Fay recoiled a bit. “Millions,” she insisted. “Although that’s of no real importance to me. I’m more spiritual than the twins.” She lowered her eyes and looked meditative, or perhaps a little disappointed in what she’d bred. Then her head popped back up and she eyed me sharply, belatedly realizing the implications of what she’d said. “Now don’t you dare for one minute think my babies did anything like that!”

She and her enormous babies were getting on my nerves. I risked another fainting fit with a direct question. “You didn’t happen to be out there with them last night, did you?”

She clutched her carpetbag in both hands. “There you go again!”

“All the same, where were you?”

“I was otherwise engaged…by…in a workshop.”

I opened my program. “Come on, Fay, there isn’t a single nighttime workshop.”

“Well, it was a—a different kind. Not scheduled. And—none of your business!” Her cheeks flamed until they matched her hair.

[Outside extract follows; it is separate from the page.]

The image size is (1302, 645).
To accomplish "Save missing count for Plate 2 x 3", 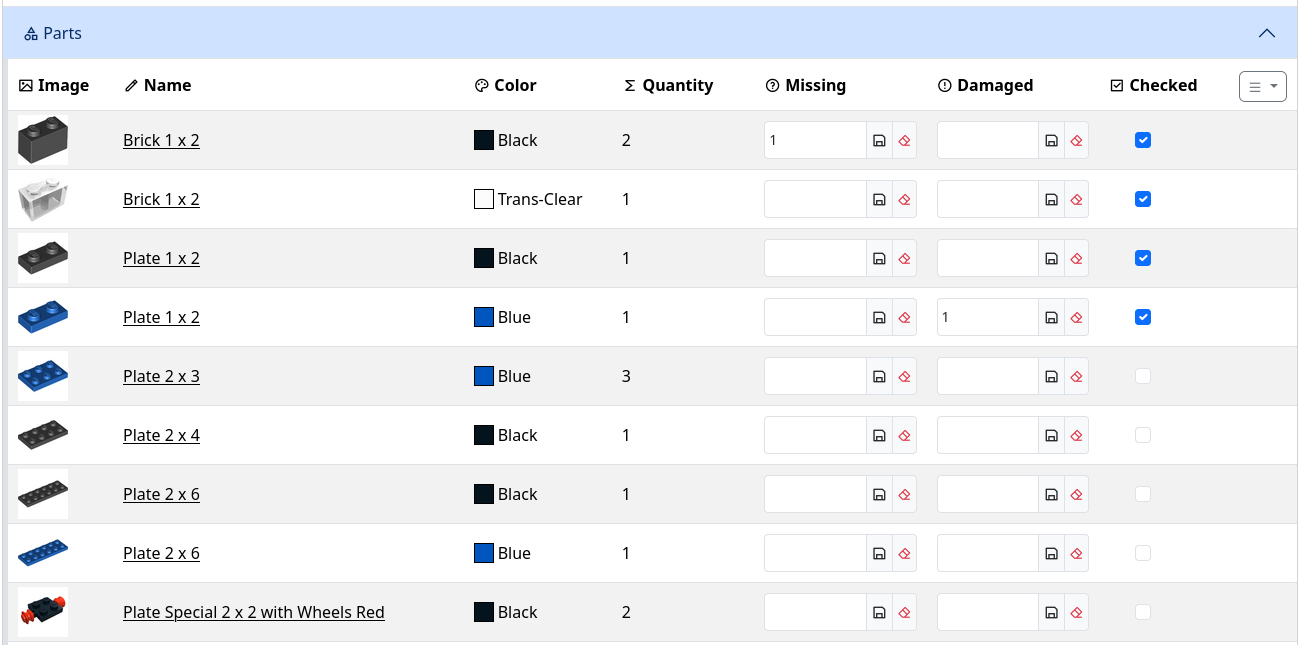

I wondered who he’d been. The Breatharian? One of the carrots? Or had the roll in the tofu really been a trip to the Tellers’? Those fool twins needed guidance to do almost anything.

“The point is,” Fay said, gathering up her carpetbag, “Lydia was pretty nuts last night. Crying and carrying on about her child being pushed out and my children pushing in. Made no sense.”

“The twins told you all this?”

“How else would I know it? We were the final straw for crazy Lydia Teller, and she went over the edge. I’ll die feeling guilty.”

And with enough bad luck, I won’t solve this and I’ll just die. Now, I trusted no one. Lydia had lied, too, saying she’d been locked in a bathroom all night and had no knowledge of visitors. But the twins, or Fay, placed her there with them, engaging in a very visible tantrum. Lydia had lied. There was no way around it.

“He threw out my letters.” Fay’s face sagged with a heavy wistfulness. “He’s a pack rat, but he didn’t keep souvenirs of us. No reminders of who he’d been. I mean he wanted me, if you catch my meaning, but not as a wife. I was an accidental wife to him.” She looked newly sad about it. “He always wanted class. Talked about it as far back as I can remember, when he was no more than a boy. He was going to be somebody special and marry somebody just as special. Like Lydia with her famous parents, like the article said.”

She straightened up as tall as her small torso could manage. “And look where it got him. Or her, for that matter. He left a perfectly good woman and adorable babies so he could wind up with a no-good son and a classy wife who shoots him dead. Serves him right.”

She seemed oblivious to the tears running down her face. Her eyeliner softened into a dark smudge, and her powder showed damp tracks.

“He pushed me around, too,” she said, “like the news said he did to her. But he should have known. You can’t dump on a class act the way you can on me. Well, she showed him, didn’t she?”